And yet, it's also plainly too damned long; one smart minute would have spared the last half hour.
Until the taxing finale, Silvio Soldini's film is a much-recommended class act on the lines of David Lean's Summertime, a Venice romance transforming a neglected woman of middle age. It begins in the middle of a depressing vacation; at a Greek temple, a tour guide tries to inspire love of pagan culture in a busload of bored, glib Italian tourists distracted by their electronic toys.
Under some nicely turned slapstick circumstances, Rosealba (Licia Maglietta) gets marooned in the Italian version of a turnpike Howard Johnson's. She decides to hitchhike home and detours into Venice, where she's never been.
There, with the fantasy ease we're accustomed to from such tales, she finds a job, a room that needs cleaning, and a man who needs a woman's attentions.
This man calls himself "Girasole" (Sunflower). Played by Bruno Ganz, the brooding angel from Wings of Desire, Girasole is the long-suffering Scan-dinavian proprietor of a dying restaurant, ready to hang himself when Rosealba arrives and distracts him from the noose.
In the meantime, she finds a beautiful accordion, spangled with glitter and rhinestones, sitting unused in a closet.

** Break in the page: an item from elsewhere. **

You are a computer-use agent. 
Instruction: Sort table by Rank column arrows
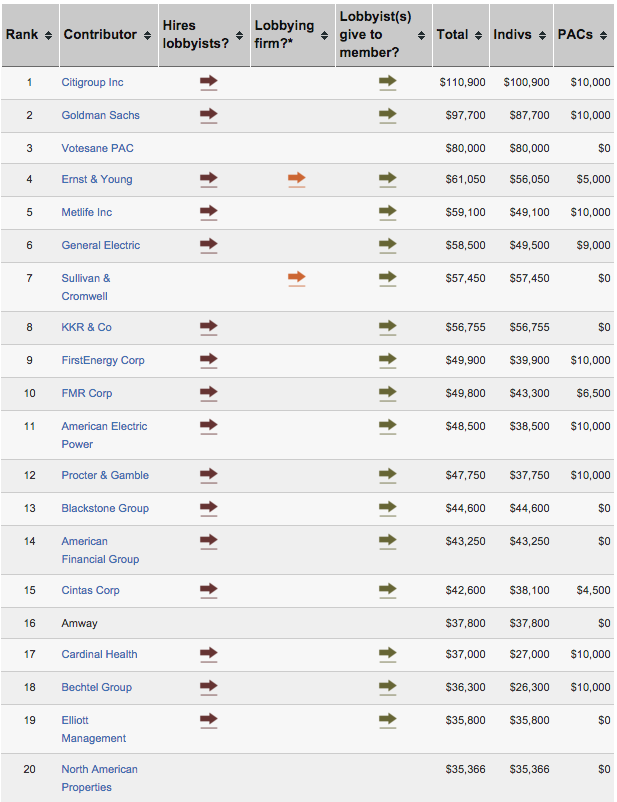[x=48, y=35]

The love of a woman for an accordion is one of the few pure things on this sordid globe, so Bread and Tulips is never sweeter than when Maglietta has her gentle face pressed against the instrument, transported by Rossini's "The Thieving Magpie."

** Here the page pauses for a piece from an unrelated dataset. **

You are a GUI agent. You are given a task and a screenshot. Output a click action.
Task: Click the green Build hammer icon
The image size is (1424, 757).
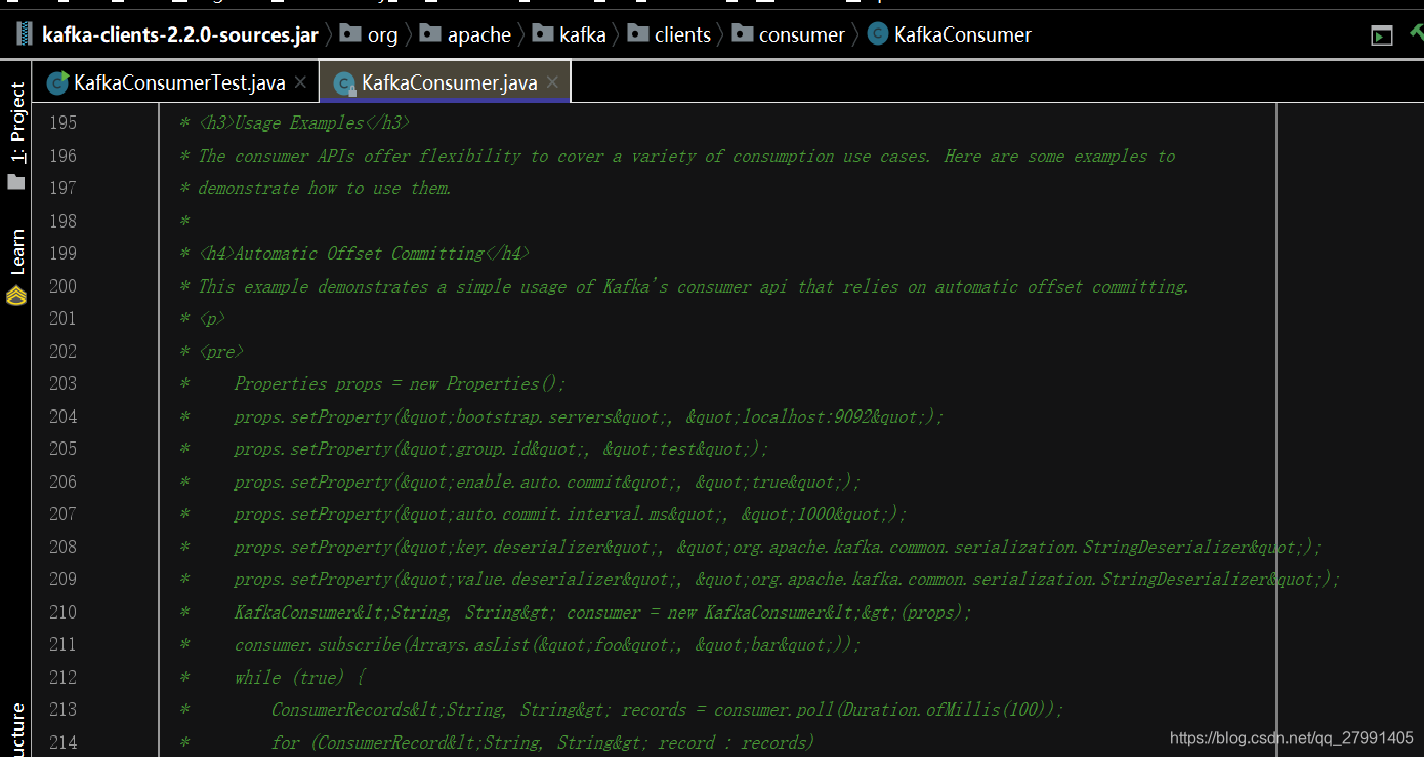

Soldini's kept this tart, though; he's taken in the forlornness of Venice along with the magic. The magic is there: we're beguiled by a clever optical shot of the Campanile of St. Marks reflected in Rosealba's dark glasses. Still, the director's caught the backside of this paradise-city; it can be a town of dark alleys, scummy canals, and peeling paint.
There's a clown in Bread and Tulips, played by Giuseppi Battison; he's an asthmatic mama's boy hired by the wrathful husband to track down his strayed wife (presumably, he's not finished yelling at her). This fool experiences the comic/awful side of a trip to Venice. He's hustled by Serbian sharpies and sold a room on a garbage scow.
While Battison is mildly amusing, his subplot is what stretches this movie past its welcome. Should our heroine stay in Venice where she has an Ariosto-loving landlord/suitor who loves her so much he can barely speak to her? Or should she go back to her bellowing, boorish husband who cheats on her and sells plumbing supplies?
Out of such far from perplexing riddles romantic movies are made. Though Bread and Tulips can be as exasperating as the best of them, it's far more appealing than most.